**Goal:** Please set down, word for word, the entries starting with the line that contains "Screen dimensions: 648x448" and going on through the line that contains "click(x=399, y=98)", both of those lines included.

**Material supplied:**

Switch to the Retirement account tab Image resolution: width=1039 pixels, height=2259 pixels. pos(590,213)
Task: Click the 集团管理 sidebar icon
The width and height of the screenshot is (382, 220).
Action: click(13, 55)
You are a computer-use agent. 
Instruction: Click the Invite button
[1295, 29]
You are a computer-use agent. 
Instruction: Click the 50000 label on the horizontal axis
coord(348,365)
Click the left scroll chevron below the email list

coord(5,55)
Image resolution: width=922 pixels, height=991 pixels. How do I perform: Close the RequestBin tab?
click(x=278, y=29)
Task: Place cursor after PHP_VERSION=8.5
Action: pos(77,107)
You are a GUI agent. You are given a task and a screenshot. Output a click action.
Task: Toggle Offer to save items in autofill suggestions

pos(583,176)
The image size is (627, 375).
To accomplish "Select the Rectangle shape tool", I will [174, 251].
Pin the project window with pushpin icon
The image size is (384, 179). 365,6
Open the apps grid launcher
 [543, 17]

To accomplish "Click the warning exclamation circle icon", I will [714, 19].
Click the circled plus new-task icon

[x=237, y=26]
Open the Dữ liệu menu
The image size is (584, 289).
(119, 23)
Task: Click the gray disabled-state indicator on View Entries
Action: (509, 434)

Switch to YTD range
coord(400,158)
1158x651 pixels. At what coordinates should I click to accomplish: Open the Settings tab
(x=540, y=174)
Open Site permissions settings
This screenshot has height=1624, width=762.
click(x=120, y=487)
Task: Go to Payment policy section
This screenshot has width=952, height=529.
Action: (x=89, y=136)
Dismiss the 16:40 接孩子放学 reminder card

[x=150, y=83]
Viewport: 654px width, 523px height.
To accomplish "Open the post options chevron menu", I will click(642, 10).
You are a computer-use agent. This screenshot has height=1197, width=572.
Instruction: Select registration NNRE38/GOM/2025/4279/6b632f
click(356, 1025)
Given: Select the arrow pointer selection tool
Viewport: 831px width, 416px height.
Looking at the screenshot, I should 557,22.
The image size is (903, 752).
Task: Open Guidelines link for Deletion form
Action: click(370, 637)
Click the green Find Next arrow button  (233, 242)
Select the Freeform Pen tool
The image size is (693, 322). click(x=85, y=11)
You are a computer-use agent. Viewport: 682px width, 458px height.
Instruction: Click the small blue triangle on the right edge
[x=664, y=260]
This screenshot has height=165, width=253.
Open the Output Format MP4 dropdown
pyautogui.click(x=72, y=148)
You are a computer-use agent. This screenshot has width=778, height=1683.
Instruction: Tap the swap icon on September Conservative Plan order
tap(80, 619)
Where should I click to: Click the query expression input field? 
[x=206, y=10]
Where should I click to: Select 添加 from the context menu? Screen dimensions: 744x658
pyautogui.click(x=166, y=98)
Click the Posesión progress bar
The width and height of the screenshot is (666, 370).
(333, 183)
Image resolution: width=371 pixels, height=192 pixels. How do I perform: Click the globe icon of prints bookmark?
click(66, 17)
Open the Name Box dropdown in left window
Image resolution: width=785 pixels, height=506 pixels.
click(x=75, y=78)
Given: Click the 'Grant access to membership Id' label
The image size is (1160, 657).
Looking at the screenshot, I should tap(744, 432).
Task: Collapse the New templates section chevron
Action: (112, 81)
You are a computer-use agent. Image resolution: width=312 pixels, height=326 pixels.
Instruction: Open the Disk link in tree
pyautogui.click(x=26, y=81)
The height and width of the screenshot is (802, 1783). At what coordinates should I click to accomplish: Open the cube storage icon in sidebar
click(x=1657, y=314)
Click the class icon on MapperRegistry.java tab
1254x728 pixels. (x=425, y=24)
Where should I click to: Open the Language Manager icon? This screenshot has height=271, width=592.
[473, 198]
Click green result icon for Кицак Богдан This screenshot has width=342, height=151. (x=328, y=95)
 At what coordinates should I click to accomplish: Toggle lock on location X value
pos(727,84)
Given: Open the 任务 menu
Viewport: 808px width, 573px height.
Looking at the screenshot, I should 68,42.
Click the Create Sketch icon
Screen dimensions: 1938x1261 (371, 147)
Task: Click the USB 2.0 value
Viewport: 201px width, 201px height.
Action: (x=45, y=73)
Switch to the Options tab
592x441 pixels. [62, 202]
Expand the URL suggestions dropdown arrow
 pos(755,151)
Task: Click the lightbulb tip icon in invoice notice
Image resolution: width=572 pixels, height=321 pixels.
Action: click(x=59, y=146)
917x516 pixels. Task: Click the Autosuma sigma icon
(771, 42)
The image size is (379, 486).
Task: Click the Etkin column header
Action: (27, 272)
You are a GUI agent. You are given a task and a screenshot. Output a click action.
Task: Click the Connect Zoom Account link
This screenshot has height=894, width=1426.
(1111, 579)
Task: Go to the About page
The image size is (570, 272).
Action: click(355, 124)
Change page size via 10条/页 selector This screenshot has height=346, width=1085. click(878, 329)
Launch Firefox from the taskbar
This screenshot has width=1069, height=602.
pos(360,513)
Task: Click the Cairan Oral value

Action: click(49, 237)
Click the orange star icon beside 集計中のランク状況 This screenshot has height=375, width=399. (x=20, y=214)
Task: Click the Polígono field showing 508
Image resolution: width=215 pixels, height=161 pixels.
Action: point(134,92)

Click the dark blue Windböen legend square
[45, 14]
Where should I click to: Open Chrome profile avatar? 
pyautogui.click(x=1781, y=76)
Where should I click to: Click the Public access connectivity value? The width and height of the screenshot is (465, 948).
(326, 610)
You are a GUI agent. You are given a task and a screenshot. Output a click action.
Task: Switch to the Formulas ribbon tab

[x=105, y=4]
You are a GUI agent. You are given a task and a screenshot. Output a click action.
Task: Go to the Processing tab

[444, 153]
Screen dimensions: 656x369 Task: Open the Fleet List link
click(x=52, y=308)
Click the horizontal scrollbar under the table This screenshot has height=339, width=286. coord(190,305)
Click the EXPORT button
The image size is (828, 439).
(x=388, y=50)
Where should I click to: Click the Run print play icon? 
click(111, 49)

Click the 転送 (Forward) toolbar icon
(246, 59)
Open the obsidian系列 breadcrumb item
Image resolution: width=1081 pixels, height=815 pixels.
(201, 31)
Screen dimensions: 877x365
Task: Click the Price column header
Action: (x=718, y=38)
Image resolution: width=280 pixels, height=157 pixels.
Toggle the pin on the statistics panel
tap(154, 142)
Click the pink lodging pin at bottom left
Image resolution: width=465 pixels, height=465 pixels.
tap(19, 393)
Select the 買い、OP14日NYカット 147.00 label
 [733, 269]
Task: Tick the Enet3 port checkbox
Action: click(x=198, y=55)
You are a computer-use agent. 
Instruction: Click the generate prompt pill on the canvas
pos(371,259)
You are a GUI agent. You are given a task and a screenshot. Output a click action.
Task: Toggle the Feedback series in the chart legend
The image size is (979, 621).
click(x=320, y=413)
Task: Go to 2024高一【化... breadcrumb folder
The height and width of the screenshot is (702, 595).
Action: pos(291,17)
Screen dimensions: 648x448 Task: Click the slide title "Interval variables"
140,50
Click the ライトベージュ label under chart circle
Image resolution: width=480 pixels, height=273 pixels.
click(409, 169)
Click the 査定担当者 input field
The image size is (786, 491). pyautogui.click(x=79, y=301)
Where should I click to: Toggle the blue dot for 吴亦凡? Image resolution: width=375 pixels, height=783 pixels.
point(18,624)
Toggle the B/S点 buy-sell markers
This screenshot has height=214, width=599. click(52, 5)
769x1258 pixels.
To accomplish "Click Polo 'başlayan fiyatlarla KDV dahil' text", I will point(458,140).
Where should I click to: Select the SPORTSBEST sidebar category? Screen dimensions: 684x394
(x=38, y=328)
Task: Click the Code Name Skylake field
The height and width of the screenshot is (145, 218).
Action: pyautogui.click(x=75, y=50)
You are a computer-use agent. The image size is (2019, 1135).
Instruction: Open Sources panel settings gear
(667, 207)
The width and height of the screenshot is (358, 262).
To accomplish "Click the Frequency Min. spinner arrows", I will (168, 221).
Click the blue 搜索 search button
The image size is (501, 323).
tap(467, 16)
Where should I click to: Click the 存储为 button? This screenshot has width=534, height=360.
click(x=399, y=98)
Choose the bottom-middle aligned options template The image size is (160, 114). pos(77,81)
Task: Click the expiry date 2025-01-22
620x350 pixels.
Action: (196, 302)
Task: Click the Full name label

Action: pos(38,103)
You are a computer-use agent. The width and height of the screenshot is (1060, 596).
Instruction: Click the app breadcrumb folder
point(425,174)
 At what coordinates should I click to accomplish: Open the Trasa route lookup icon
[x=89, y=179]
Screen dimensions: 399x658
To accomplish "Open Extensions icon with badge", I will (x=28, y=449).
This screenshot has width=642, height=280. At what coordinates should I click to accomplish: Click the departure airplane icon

**Written response:**
Screen dimensions: 648x448 Task: Click the slide title "Interval variables"
140,50
Click the ライトベージュ label under chart circle
Image resolution: width=480 pixels, height=273 pixels.
click(409, 169)
Click the 査定担当者 input field
The image size is (786, 491). pyautogui.click(x=79, y=301)
Where should I click to: Toggle the blue dot for 吴亦凡? Image resolution: width=375 pixels, height=783 pixels.
point(18,624)
Toggle the B/S点 buy-sell markers
This screenshot has height=214, width=599. click(52, 5)
769x1258 pixels.
To accomplish "Click Polo 'başlayan fiyatlarla KDV dahil' text", I will point(458,140).
Where should I click to: Select the SPORTSBEST sidebar category? Screen dimensions: 684x394
(x=38, y=328)
Task: Click the Code Name Skylake field
The height and width of the screenshot is (145, 218).
Action: pyautogui.click(x=75, y=50)
You are a computer-use agent. The image size is (2019, 1135).
Instruction: Open Sources panel settings gear
(667, 207)
The width and height of the screenshot is (358, 262).
To accomplish "Click the Frequency Min. spinner arrows", I will (168, 221).
Click the blue 搜索 search button
The image size is (501, 323).
tap(467, 16)
Where should I click to: Click the 存储为 button? This screenshot has width=534, height=360.
click(x=399, y=98)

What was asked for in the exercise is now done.